To repeat: “No, it does not [prove causation]; but it certainly merits a study into causation.” I feel like I’m beating my head against a wall here…

Calling it a “weak objection” doesn’t make it go away, and I have yet to see you address it. And I’m under no obligation to supply you with alternative explanations, the burden of proof is on YOU.

Are you just guessing, or do you have proof?

Huh? I’m not making claims that require proof. It’s up to the party making an assertion (in this case, your claiming that the Kellerman study is valid) to demonstrate the truth of that assertion. You claim that his neighborhood controls were appropriate; show me.

I had to do a double-take on this one to see if you were serious. The numbers in the Kleck study I quoted correspond closely with the numbers in the Kellerman article: of 1860 homicides in Kellerman’s study area, 444 occurred in the home, or 23.8%, differing from Kleck’s numbers by less than 1%. Are you now denying simply for the sake of disagreeing?

Lott. Deal with it.

And no further explanation, I see. Why could no control be found?

I’ve been demonstrating the flaws in Kellerman’s methodology for the past two days. You have a very short and selective memory.

I see I’m going to have to explain “sarcasm”. You were wrong, but instead of admitting your error and perhaps saying “thanks for the info”, you responded with an “okay fine, so there’s one.” Bad form.

To some, they are, although not to me. I don’t think we’re disagreeing on anything here, so I’m dropping this part in the future.

## Source material
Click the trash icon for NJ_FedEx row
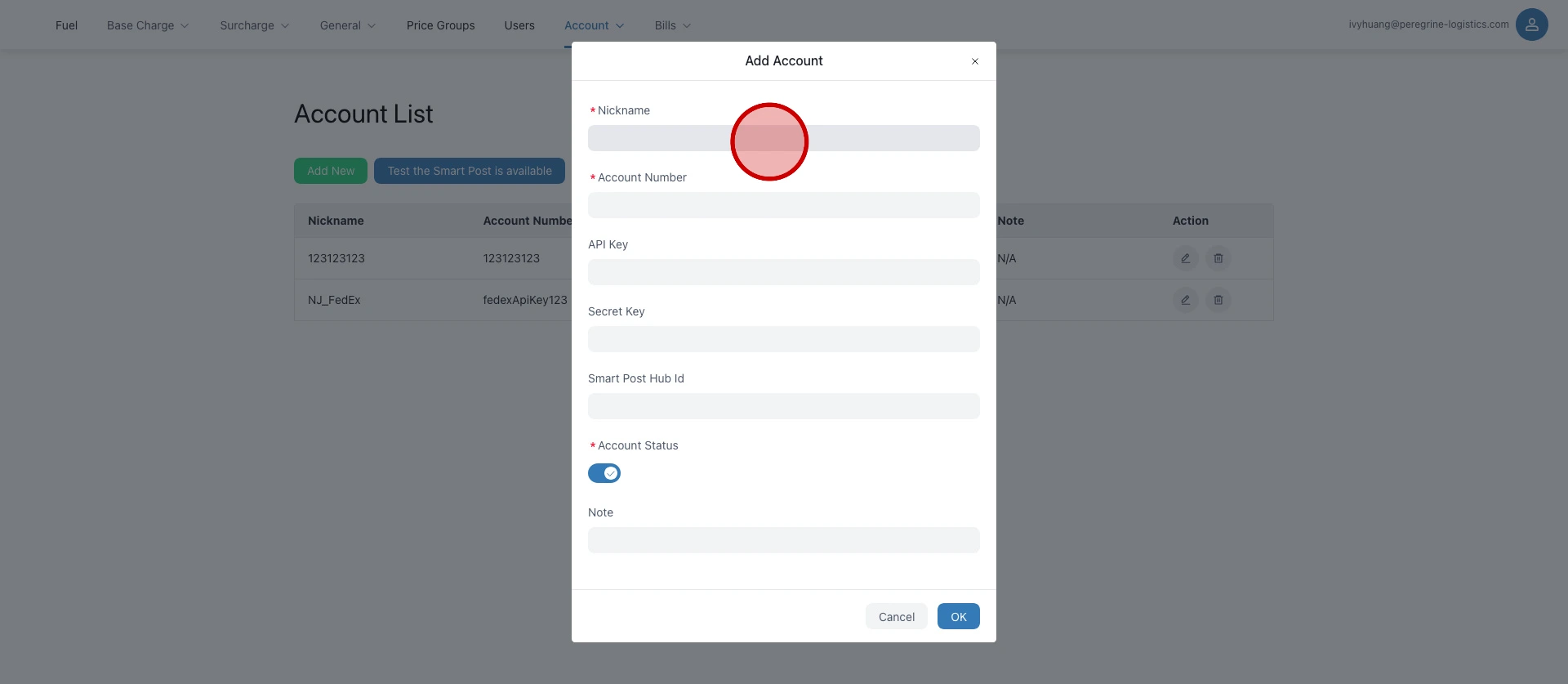Image resolution: width=1568 pixels, height=684 pixels. click(x=1218, y=300)
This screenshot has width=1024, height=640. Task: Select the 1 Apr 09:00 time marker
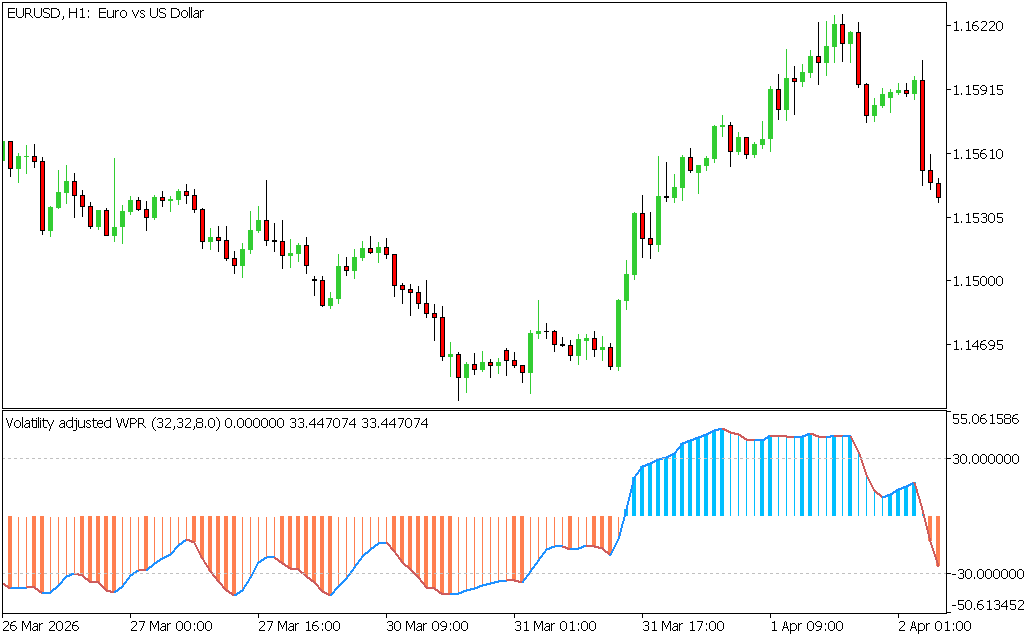[807, 626]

## Problem statement
Can you retype the whole forum argument about the Kellerman study word for word? None of the lines above matter here.

## Task solution
To repeat: “No, it does not [prove causation]; but it certainly merits a study into causation.” I feel like I’m beating my head against a wall here…

Calling it a “weak objection” doesn’t make it go away, and I have yet to see you address it. And I’m under no obligation to supply you with alternative explanations, the burden of proof is on YOU.

Are you just guessing, or do you have proof?

Huh? I’m not making claims that require proof. It’s up to the party making an assertion (in this case, your claiming that the Kellerman study is valid) to demonstrate the truth of that assertion. You claim that his neighborhood controls were appropriate; show me.

I had to do a double-take on this one to see if you were serious. The numbers in the Kleck study I quoted correspond closely with the numbers in the Kellerman article: of 1860 homicides in Kellerman’s study area, 444 occurred in the home, or 23.8%, differing from Kleck’s numbers by less than 1%. Are you now denying simply for the sake of disagreeing?

Lott. Deal with it.

And no further explanation, I see. Why could no control be found?

I’ve been demonstrating the flaws in Kellerman’s methodology for the past two days. You have a very short and selective memory.

I see I’m going to have to explain “sarcasm”. You were wrong, but instead of admitting your error and perhaps saying “thanks for the info”, you responded with an “okay fine, so there’s one.” Bad form.

To some, they are, although not to me. I don’t think we’re disagreeing on anything here, so I’m dropping this part in the future.